Prediction of protein-protein interaction sites by means of ensemble learning and weighted feature descriptor

J Biol Res (Thessalon). 2016 Jul 4;23(Suppl 1):10. doi: 10.1186/s40709-016-0046-7. eCollection 2016 May.

Abstract

Background: Reliable prediction of protein-protein interaction sites is an important goal in the field of bioinformatics. Many computational methods have been explored for the large-scale prediction of protein-protein interaction sites based on various data types, including protein sequence, structural and genomic data. Although much progress has been achieved in recent years, the problem has not yet been satisfactorily solved.

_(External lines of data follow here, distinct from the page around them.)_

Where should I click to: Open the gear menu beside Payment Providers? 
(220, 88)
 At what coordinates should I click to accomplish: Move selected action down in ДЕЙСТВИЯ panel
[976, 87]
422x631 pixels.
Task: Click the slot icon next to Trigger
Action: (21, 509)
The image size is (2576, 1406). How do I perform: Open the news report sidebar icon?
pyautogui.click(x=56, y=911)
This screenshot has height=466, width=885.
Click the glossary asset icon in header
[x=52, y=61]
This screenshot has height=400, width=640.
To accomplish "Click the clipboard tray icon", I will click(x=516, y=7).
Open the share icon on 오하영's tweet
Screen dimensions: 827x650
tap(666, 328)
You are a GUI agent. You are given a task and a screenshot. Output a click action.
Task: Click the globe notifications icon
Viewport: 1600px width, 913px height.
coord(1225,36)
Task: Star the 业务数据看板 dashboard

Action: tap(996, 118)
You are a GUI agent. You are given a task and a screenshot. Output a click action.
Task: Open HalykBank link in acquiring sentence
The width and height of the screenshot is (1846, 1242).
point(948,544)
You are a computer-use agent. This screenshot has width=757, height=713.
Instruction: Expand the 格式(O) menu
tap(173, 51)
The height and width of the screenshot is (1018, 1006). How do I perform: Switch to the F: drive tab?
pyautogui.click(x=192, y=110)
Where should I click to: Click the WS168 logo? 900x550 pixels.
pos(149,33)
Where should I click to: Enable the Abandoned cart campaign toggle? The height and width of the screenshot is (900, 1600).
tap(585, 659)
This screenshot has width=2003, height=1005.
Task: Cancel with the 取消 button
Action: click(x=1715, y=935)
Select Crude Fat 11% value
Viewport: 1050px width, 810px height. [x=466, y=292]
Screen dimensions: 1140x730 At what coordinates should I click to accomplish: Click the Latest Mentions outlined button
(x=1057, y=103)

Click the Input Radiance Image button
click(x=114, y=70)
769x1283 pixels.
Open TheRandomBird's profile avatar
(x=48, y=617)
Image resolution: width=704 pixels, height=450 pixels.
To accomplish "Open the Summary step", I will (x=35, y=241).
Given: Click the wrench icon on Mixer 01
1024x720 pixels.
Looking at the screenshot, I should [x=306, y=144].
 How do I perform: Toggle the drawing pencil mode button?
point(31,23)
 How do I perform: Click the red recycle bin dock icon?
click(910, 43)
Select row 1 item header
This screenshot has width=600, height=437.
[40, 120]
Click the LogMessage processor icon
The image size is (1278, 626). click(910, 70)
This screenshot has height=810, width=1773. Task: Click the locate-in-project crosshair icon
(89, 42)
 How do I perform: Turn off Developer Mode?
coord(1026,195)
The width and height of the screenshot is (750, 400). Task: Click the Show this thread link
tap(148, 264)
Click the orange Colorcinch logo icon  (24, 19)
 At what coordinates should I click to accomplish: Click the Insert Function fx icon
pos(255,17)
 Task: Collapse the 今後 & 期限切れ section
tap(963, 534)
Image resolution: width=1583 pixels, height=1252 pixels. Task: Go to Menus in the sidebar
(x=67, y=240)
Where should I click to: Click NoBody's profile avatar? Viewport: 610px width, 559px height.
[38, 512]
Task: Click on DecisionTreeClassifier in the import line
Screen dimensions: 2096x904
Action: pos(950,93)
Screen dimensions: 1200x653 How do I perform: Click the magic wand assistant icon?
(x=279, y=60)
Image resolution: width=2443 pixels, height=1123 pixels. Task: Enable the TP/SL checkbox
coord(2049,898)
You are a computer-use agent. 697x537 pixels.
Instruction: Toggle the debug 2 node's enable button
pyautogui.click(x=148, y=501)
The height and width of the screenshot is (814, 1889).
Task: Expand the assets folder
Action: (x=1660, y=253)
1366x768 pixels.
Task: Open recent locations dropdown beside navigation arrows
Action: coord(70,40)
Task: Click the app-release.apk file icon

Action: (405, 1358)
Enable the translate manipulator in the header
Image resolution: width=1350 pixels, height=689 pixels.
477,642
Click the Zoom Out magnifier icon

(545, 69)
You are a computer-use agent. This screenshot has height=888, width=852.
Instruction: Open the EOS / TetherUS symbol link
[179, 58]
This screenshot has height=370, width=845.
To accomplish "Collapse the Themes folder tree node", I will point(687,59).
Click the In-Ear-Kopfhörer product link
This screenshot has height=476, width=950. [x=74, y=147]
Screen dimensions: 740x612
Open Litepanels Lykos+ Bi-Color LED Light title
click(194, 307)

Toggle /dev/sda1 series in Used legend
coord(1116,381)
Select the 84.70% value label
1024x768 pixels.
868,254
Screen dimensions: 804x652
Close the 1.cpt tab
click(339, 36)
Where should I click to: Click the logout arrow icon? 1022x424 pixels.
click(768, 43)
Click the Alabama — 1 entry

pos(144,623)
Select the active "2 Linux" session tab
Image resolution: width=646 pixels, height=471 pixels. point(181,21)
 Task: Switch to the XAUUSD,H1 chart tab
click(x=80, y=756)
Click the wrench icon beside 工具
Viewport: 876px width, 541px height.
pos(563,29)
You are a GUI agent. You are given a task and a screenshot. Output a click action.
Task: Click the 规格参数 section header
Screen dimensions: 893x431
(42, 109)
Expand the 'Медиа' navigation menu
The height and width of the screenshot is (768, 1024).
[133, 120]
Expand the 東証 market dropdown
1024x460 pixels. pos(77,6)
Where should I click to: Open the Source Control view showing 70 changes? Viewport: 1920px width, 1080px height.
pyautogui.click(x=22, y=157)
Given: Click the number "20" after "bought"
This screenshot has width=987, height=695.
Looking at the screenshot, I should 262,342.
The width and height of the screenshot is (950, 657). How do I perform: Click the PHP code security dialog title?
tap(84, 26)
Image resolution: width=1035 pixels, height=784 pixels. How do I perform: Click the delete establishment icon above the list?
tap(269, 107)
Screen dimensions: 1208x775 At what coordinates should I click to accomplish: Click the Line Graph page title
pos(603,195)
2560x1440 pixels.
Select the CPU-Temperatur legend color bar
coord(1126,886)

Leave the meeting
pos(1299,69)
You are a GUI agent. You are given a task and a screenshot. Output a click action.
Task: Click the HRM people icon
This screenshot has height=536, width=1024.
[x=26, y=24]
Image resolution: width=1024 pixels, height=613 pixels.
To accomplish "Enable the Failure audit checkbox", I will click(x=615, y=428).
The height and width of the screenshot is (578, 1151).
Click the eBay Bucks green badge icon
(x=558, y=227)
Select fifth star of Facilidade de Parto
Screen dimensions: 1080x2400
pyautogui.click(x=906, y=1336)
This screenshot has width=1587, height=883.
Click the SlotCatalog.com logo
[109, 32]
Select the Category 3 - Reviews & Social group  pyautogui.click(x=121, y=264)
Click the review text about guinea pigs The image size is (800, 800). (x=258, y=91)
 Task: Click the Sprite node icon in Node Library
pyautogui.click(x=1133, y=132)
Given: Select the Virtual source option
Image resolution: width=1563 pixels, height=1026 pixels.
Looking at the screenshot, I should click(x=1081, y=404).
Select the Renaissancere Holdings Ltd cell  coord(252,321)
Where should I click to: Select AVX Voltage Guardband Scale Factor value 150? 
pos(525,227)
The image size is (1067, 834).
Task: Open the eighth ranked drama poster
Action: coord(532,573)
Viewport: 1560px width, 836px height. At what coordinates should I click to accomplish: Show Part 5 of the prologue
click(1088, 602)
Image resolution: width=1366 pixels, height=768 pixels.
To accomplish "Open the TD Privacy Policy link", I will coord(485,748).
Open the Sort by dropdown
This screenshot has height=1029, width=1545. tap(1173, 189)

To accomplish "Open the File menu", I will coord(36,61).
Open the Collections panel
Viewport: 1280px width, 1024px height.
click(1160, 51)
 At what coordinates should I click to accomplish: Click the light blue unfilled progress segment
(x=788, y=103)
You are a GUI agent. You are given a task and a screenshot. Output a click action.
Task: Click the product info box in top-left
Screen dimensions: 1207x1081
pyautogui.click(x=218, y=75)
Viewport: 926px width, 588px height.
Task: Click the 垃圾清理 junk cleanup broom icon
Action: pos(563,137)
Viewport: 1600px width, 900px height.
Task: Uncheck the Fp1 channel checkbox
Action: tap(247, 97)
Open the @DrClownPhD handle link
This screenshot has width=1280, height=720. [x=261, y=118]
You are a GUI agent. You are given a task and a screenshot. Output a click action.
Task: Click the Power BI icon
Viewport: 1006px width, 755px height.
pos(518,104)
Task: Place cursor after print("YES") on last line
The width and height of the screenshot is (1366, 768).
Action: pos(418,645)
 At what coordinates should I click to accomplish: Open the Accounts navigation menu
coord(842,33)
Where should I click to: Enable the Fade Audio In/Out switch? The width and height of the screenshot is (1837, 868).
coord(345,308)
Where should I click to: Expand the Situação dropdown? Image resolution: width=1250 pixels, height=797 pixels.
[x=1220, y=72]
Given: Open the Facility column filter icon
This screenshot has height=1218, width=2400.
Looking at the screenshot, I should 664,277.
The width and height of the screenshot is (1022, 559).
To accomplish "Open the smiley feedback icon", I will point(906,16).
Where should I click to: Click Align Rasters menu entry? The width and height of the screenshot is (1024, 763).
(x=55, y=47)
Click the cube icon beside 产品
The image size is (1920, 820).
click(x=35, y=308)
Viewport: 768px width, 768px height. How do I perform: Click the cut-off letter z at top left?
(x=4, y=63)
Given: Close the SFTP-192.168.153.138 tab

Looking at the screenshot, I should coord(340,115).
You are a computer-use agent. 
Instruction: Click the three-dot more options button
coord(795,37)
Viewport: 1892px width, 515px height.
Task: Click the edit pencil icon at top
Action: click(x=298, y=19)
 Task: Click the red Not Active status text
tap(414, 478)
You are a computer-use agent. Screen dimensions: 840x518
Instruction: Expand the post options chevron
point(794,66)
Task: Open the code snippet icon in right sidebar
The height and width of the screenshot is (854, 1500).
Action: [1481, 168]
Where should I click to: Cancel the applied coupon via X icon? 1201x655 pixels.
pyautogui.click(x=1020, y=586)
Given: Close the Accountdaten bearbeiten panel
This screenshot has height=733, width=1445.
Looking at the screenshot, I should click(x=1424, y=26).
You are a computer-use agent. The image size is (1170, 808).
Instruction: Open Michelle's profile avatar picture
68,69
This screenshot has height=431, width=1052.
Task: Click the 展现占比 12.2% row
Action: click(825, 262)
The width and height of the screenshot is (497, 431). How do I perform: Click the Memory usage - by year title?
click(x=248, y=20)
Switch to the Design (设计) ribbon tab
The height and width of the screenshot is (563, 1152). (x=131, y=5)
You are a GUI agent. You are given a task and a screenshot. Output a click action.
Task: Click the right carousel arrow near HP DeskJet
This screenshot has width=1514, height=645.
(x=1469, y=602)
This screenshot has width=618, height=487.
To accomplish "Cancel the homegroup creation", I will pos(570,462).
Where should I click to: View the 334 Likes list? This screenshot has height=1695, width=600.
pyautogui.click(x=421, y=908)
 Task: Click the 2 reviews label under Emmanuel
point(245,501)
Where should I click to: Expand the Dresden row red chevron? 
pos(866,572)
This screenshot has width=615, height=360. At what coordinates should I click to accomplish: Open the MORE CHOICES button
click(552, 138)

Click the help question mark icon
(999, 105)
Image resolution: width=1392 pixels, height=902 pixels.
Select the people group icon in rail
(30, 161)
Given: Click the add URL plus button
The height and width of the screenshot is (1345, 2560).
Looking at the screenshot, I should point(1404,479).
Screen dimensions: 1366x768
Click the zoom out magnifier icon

Results: In this work, we presented an efficient approach that uses ensemble learning algorithm with weighted feature descriptor (EL-WFD) to predict protein-protein interaction sites. Moreover, weighted feature descriptor was designed to describe the distance influence of neighboring residues on interaction sites. The results on two dataset (Hetero and Homo), show that the proposed method yields a satisfactory accuracy with 83.8 % recall and 96.3 % precision on the Hetero dataset and 84.2 % recall and 96.3 % precision on the Homo dataset, respectively. In both datasets, our method tend to obtain high Mathews correlation coefficient compared with state-of-the-art technique random forest method.

Conclusions: The experimental results show that the EL-WFD method is quite effective in predicting protein-protein interaction sites. The novel weighted feature descriptor was proved to be promising in discovering interaction sites. Overall, the proposed method can be considered as a new powerful tool for predicting protein-protein interaction sites with excellence performance.